Lo que me gusta de Santiago es lo de siempre. Volver a algo que no termina de irse, esos espacios en que se superponen la memoria y el presente.
-Hablas en tu libro del cerro Santa Lucía, la creación de Benjamín Vicuña Mackenna en 1872, uno de los puntos neurálgicos de la ciudad. De la curiosidad que despertó en ti siendo niño. ¿Cómo fue tu proceso de descubrimiento de Santiago?
-Leer, salir, mirar, ésas son las acciones de la aproximación inicial a la ciudad. A los trece años descubrí la alegría de reconocer en la realidad las imágenes provenientes de la memoria de otros. Pude entender que uno podía vivir en dos tiempos o más, que los contemporáneos de entonces (mediados de los años 70) no teníamos la hegemonía de la experiencia, que es una creencia muy ingenua pero corriente.
-Conociste a la generación del 50, fuiste cercano al poeta Enrique Lihn. ¿Cómo impactó en tu formación?
-Ahora que lo pienso conocí a varios: a Lihn, por supuesto, a Giaconi, a Lafourcade, a Jorge Edwards. A Donoso lo vi un par de veces en la universidad. La generación del 50 era, en los años 70, un fenómeno medio reciente, del que se hablaba mucho. Es posible que los problemas invocados por esos escritores persistan en nuestro tejido social. A la generación del 50 la tomamos como espejo u oráculo.

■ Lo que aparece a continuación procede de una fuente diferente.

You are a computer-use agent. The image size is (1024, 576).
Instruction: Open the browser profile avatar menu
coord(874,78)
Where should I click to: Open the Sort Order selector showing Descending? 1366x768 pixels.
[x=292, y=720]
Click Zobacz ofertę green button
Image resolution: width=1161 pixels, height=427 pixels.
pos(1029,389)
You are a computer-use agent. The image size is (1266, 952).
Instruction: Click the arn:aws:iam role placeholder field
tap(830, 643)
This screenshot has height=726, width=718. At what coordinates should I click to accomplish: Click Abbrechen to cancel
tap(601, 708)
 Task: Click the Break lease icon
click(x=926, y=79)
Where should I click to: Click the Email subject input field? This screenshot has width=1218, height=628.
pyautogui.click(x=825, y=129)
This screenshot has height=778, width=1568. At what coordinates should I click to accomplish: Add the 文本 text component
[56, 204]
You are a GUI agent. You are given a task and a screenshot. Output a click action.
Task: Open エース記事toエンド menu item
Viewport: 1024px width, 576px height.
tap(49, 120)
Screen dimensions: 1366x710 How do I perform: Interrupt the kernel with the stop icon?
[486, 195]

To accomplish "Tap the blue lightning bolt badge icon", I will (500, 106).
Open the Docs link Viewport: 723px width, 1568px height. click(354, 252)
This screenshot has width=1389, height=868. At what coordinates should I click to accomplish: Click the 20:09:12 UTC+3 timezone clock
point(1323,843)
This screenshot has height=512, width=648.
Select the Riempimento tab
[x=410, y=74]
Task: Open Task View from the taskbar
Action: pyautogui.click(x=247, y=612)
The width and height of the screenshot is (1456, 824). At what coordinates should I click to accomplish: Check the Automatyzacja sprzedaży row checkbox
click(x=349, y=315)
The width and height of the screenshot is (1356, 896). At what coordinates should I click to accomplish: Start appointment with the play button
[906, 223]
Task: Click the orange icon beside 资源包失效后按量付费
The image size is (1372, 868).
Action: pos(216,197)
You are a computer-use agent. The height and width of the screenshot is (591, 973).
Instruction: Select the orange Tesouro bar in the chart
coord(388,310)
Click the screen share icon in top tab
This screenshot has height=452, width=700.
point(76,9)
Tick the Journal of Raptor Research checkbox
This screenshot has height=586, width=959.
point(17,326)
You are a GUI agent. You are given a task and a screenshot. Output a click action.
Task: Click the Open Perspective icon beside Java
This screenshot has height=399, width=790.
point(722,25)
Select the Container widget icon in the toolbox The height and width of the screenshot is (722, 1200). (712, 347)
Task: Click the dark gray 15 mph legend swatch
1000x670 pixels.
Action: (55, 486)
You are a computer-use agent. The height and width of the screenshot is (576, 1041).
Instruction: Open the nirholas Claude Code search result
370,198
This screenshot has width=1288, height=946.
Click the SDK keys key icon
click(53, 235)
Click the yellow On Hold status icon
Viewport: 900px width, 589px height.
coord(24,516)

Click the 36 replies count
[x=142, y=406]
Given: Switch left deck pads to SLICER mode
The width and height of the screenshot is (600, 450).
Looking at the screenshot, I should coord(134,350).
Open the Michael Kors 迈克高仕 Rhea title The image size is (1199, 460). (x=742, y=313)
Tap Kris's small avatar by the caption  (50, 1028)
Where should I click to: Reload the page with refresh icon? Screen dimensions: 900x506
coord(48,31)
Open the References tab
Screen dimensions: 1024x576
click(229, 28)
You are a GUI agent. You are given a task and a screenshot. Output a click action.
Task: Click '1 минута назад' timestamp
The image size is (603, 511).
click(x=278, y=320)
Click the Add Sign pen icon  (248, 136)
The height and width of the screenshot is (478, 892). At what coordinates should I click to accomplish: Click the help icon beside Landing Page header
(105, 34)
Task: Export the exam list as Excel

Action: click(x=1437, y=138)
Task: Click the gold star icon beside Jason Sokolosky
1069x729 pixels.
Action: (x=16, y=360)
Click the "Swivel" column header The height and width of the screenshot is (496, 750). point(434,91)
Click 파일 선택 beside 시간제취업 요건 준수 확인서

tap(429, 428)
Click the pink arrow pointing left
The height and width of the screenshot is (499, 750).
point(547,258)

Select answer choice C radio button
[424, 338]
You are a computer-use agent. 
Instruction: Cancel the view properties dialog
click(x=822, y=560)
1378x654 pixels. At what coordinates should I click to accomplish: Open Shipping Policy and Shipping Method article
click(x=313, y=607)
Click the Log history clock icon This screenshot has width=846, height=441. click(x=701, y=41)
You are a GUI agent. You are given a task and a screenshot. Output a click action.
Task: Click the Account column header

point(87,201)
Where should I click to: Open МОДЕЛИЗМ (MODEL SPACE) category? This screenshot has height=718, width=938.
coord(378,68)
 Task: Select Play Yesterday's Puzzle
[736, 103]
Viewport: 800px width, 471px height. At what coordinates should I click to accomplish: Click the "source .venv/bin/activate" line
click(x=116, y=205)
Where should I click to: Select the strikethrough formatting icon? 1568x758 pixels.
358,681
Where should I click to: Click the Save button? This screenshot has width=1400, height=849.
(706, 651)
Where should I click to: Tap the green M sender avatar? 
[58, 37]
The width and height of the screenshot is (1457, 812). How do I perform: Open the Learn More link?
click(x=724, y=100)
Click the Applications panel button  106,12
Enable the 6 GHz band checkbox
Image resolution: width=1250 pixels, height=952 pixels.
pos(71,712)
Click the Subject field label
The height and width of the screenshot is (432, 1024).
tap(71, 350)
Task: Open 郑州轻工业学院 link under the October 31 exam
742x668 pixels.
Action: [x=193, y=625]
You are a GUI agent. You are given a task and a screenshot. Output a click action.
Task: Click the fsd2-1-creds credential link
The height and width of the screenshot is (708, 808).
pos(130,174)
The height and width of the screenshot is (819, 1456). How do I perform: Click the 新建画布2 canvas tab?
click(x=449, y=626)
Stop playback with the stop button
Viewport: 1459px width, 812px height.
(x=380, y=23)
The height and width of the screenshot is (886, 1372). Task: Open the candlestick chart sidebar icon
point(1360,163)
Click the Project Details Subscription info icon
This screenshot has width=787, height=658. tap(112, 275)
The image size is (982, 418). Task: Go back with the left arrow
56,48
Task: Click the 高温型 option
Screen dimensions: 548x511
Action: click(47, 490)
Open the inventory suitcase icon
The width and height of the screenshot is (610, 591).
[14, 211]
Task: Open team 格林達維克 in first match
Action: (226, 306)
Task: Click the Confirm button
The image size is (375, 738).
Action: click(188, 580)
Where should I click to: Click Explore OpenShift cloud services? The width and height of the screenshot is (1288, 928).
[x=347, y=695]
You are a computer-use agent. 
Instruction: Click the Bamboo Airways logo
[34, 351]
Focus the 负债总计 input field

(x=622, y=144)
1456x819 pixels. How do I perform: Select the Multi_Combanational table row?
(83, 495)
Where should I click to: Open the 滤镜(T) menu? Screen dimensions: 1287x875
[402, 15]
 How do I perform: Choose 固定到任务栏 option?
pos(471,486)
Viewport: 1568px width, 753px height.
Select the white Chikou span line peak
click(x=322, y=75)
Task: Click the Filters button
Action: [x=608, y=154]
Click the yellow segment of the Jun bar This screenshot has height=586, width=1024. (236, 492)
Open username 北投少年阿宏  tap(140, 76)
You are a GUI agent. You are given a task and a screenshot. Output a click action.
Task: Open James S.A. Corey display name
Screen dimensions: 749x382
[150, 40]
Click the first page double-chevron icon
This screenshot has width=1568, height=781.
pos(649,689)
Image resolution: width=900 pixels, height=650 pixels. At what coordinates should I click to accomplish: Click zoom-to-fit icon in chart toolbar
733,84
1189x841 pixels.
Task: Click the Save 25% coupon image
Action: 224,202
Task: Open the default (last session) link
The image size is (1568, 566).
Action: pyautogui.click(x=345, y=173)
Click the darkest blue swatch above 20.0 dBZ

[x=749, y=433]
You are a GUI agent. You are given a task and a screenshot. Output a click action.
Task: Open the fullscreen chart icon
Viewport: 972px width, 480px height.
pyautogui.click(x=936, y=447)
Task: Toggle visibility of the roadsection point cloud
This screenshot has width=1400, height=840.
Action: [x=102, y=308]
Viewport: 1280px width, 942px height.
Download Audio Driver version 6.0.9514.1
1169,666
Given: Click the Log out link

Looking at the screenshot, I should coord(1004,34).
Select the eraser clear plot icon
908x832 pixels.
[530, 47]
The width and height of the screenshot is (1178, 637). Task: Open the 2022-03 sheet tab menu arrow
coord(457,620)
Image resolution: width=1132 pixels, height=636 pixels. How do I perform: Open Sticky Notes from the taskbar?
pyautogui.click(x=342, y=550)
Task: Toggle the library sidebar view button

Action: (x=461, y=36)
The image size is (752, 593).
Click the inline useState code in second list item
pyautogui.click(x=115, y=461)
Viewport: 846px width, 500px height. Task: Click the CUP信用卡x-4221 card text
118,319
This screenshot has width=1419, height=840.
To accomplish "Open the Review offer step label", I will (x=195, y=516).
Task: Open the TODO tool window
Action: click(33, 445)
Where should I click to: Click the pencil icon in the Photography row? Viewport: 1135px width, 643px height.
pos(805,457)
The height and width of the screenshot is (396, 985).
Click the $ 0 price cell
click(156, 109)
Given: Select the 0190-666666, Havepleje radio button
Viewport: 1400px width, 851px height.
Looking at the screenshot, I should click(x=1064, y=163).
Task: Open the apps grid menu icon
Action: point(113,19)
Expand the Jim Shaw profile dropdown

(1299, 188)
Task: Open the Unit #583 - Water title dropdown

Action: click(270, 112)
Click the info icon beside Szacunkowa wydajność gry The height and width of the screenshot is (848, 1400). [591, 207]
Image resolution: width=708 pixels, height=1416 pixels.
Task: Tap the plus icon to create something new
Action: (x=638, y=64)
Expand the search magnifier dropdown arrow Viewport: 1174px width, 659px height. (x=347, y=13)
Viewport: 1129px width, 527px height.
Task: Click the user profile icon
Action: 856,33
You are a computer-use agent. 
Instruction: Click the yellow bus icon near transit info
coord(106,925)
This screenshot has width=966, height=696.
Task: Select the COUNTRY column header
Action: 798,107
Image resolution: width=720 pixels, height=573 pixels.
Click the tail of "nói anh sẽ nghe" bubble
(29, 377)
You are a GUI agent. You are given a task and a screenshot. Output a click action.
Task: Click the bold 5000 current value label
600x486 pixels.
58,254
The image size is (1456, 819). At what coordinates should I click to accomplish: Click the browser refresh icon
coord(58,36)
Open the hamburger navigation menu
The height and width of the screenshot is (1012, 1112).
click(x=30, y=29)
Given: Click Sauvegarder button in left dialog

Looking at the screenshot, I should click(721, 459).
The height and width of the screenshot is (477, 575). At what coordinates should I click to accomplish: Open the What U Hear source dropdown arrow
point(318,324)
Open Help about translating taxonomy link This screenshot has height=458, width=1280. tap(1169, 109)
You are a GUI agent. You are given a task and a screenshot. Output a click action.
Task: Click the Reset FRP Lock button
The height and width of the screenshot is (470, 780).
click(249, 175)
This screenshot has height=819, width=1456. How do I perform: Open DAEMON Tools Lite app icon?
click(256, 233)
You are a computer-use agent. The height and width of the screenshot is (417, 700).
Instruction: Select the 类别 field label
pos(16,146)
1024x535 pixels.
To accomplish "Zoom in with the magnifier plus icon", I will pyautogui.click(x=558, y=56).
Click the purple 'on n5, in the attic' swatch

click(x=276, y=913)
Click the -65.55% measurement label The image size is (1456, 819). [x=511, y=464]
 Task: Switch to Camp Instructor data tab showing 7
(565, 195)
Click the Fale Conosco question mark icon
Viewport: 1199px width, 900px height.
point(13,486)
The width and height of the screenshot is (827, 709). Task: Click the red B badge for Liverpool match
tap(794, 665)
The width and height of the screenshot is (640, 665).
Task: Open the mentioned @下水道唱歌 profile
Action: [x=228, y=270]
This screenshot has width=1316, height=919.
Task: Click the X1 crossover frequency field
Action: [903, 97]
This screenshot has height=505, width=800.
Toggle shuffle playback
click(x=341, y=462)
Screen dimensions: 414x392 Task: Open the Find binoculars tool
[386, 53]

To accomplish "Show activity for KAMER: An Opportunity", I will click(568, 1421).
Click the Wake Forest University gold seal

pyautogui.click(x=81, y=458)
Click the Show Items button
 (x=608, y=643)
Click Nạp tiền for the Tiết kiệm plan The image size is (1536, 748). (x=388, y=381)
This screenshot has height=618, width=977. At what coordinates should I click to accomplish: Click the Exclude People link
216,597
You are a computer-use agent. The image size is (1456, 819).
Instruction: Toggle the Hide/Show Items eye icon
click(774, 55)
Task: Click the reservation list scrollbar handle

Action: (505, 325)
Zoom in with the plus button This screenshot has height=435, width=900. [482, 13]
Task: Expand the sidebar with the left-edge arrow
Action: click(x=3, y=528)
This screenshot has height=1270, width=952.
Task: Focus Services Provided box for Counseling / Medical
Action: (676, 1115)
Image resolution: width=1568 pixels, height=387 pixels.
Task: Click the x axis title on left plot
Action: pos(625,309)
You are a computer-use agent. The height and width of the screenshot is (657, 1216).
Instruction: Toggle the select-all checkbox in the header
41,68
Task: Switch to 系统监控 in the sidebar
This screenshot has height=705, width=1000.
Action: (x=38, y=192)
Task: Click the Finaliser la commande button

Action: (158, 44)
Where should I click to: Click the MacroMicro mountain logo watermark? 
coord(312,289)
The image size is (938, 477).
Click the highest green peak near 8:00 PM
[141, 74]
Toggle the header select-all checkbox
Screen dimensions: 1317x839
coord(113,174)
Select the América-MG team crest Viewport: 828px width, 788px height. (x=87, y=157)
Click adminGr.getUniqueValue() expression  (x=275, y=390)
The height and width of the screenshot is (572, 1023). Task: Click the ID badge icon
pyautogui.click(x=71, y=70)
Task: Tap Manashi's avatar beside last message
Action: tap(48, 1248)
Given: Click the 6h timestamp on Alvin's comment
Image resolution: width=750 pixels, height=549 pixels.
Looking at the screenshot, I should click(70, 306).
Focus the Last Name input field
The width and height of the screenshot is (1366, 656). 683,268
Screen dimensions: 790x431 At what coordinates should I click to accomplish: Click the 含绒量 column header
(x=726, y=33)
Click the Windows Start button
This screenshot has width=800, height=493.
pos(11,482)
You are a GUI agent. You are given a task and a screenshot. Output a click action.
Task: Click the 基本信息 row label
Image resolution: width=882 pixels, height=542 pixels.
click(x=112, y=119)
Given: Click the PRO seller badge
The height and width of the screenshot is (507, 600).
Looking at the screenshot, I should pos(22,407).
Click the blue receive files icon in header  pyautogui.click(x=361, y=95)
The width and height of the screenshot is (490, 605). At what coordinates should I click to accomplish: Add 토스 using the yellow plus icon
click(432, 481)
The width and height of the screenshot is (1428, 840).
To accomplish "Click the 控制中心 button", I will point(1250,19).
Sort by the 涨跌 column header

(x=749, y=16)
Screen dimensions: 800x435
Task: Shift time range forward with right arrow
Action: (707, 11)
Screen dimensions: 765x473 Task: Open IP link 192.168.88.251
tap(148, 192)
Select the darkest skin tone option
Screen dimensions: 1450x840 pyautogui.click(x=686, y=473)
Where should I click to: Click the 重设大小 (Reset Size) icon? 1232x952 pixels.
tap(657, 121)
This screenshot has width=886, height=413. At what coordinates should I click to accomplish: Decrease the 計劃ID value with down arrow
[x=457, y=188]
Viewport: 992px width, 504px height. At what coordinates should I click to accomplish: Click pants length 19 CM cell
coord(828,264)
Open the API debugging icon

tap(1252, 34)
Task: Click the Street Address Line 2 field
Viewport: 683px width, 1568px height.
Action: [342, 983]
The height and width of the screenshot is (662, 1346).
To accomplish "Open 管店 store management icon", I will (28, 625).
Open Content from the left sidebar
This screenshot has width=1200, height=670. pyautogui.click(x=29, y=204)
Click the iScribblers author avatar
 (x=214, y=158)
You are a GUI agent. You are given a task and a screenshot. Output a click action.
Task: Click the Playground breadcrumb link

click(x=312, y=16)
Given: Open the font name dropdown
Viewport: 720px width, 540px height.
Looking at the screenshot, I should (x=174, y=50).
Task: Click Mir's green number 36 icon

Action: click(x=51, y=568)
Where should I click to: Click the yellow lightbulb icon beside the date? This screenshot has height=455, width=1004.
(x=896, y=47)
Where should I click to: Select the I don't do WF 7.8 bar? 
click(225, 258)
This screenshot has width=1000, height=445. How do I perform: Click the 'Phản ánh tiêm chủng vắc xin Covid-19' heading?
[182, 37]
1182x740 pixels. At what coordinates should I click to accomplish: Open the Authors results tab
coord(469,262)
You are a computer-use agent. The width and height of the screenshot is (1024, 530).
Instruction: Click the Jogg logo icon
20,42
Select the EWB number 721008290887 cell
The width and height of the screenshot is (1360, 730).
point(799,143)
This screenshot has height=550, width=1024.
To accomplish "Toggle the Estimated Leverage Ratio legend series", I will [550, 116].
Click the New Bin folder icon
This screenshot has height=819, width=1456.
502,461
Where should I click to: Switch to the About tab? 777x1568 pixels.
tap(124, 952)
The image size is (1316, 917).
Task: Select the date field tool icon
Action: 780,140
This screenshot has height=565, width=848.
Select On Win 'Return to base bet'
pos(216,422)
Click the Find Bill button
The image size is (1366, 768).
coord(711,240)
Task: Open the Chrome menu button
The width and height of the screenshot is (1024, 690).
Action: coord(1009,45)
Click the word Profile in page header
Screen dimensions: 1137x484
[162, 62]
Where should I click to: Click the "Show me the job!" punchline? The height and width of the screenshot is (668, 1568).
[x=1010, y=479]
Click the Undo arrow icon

Mucha gente explica su vida familiar a través de los mundos proyectados por José Donoso.
-¿Se perdió la densidad intelectual de Santiago o se mantiene?
-Ignoro si se perdió la densidad intelectual en Santiago. Tiendo a creer que hay personas escribiendo cosas valiosas en el anonimato al fondo de sus casas. Capaz que un día se conozcan y se coordinen.